L'église Saint-Julien de Lescar à Lescar
L’Evêché de Lescar existait donc dès le Ve siècle avec une église cathédrale, Saint-Julien, dans la Basse-ville. Détruite par les Normands, rebâtie au XIIIe siècle, elle fut de nouveau détruite en 1569 par les bêtes féroces protestantes de Montgomery. Reconstruite une troisième et dernière fois au XVIIe siècle, seul le clocher pignon de l’église romane a survécu. Saint-Julien ne fut donc cathédrale que durant la deuxième moitié du premier millénaire.
Curiosité, la ville de Lescar fut baptisée au alentours du XIIIe siècle " ville septénaire ", car elle comportait 7 églises, 7 portes, 7 fontaines, 7 tours, 7 moulins, 7 vignes et 7 bois.
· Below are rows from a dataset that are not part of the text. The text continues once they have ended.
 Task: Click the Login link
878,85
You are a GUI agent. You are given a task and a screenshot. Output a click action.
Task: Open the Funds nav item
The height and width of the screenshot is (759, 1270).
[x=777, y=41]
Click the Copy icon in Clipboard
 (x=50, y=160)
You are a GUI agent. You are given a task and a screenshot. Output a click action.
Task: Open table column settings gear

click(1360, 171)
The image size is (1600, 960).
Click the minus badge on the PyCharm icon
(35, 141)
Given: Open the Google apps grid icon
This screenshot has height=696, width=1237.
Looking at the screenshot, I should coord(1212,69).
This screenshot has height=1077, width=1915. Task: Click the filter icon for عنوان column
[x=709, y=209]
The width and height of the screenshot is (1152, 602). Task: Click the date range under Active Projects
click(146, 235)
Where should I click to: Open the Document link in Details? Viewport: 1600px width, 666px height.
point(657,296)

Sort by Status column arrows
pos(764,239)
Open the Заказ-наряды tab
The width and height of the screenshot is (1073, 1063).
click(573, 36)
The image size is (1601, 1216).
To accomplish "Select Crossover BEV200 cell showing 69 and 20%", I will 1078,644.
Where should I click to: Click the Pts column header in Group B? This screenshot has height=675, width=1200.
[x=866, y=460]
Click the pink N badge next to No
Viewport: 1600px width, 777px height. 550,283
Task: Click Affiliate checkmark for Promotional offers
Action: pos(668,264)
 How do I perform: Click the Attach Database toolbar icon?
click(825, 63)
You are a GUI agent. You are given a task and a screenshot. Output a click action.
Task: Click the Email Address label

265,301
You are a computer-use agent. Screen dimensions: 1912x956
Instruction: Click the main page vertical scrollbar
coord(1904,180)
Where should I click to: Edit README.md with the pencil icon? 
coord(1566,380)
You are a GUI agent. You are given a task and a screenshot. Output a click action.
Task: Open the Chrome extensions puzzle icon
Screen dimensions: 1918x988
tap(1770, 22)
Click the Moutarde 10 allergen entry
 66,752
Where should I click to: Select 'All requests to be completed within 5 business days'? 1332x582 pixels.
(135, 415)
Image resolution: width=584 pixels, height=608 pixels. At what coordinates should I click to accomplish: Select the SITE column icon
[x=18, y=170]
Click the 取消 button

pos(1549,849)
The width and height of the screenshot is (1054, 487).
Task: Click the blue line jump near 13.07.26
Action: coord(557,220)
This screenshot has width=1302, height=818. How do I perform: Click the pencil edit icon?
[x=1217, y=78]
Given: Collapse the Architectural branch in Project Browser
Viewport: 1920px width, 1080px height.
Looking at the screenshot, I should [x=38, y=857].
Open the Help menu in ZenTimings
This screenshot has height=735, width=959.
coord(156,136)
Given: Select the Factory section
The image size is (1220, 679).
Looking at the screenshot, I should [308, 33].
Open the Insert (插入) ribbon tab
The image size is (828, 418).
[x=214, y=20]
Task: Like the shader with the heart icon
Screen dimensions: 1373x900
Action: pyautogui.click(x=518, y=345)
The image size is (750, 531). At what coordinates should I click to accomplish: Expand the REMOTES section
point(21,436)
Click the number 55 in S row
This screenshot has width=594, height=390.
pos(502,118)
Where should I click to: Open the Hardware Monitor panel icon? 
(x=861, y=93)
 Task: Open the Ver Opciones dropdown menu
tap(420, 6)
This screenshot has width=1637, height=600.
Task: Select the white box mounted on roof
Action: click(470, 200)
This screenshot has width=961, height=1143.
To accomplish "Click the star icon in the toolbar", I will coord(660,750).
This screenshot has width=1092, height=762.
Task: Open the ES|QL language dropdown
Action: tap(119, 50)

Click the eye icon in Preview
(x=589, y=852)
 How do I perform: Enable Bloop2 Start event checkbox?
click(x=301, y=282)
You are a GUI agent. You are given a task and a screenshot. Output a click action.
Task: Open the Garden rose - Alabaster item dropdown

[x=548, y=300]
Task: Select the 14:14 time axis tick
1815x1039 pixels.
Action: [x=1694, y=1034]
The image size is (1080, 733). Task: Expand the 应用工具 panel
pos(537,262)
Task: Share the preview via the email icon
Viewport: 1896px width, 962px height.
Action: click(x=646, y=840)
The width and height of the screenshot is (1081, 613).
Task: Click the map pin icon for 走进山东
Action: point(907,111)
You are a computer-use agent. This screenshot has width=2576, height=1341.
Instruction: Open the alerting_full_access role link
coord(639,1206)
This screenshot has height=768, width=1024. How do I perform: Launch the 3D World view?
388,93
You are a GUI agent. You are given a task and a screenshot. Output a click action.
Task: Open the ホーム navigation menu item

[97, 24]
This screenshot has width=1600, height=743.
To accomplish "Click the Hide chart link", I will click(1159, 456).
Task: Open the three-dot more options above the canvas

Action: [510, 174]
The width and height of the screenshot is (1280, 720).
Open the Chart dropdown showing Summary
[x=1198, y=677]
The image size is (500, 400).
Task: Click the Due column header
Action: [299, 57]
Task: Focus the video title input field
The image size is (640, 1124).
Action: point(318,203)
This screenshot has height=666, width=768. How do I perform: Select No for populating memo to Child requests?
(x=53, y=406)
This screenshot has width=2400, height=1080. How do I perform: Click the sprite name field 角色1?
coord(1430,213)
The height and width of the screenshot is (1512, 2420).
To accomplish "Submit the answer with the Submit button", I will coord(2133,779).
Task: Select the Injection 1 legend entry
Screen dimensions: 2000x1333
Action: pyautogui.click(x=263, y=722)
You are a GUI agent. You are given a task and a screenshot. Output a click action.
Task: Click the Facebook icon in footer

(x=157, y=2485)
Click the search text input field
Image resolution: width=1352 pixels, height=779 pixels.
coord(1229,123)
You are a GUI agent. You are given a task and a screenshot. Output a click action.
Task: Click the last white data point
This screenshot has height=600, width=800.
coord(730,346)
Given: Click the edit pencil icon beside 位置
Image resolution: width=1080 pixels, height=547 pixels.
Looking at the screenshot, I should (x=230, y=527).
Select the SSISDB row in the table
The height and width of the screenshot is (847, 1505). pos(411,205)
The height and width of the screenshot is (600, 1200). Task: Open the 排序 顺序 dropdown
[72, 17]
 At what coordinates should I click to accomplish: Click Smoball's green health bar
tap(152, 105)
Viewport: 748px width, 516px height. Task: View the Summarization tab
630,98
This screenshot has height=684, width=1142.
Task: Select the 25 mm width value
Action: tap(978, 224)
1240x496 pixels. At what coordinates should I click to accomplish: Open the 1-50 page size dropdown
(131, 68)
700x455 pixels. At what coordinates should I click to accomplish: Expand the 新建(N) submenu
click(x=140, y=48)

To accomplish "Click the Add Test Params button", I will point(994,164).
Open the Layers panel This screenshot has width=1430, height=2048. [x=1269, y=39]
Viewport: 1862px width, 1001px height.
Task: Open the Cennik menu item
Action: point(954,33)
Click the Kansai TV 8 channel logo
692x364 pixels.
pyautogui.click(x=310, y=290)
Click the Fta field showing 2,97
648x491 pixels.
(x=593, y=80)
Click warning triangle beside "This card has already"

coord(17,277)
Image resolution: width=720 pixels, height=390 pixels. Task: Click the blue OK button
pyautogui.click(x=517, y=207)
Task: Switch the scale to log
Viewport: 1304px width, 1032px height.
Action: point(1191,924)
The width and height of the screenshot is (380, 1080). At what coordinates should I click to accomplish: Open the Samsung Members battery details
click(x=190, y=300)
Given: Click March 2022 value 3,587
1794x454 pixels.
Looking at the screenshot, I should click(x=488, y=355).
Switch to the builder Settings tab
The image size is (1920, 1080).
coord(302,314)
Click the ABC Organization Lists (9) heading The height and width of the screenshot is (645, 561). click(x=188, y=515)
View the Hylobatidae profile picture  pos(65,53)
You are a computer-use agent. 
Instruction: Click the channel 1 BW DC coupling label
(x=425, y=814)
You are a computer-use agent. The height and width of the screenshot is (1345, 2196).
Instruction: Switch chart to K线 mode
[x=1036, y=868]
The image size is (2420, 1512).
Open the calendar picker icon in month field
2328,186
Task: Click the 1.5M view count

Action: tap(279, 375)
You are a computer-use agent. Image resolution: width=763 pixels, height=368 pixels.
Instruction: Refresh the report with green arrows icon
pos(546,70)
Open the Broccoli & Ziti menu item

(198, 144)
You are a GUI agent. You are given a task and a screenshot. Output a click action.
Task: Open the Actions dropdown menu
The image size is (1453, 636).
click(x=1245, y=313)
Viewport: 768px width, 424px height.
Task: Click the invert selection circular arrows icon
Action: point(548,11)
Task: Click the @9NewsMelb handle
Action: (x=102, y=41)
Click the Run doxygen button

La cathédrale Notre Dame de l'Assomption de Lescar
Au Xe siècle, il subsistait dans la Haute-ville un baptistère dédié à Saint-Jean-Baptiste. Un soldat repenti, " Loup-Fort ", construisit à sa place une chapelle et un monastère sous le vocable de Sainte-Marie.
En 1062, cette chapelle fut consacrée cathédrale et Lescar devint Évêché. L'augmentation de l'édifice débuta en 1120 par le chœur à l'instigation de son évêque Guy de Lons. La cathédrale fut elle aussi saccagée par les bêtes féroces calvinistes de Montgomery sous le règne de Jeanne d'Albret.
D'importantes restaurations aux XVIIe et XVIIIe siècles sauvèrent le chœur de la ruine. Le chevet a conservé une architecture romane. La nef est voûtée en berceau plein cintre, les bas-côtés en berceaux transversaux. Sur les chapiteaux romans on peut reconnaitre des scènes du cycle de Daniel, de la naissance du Christ ou encore le sacrifice d'Abraham. Le sol du chœur est pavé d'une mosaïque du XIIe siècle représentant une scène de chasse.
Guy de Lons, l'évêque bâtisseur de la cathédrale, Henri II d'Albret, Catherine de Foix, Marguerite d'Angoulême, soeur de François Ier, François Phébus y sont notamment inhumés.
Sous la révolution, en 1791, l'évêché de Lescar fut supprimé et rattaché à celui de Bayonne, en même temps que celui d’Oloron Sainte-Marie.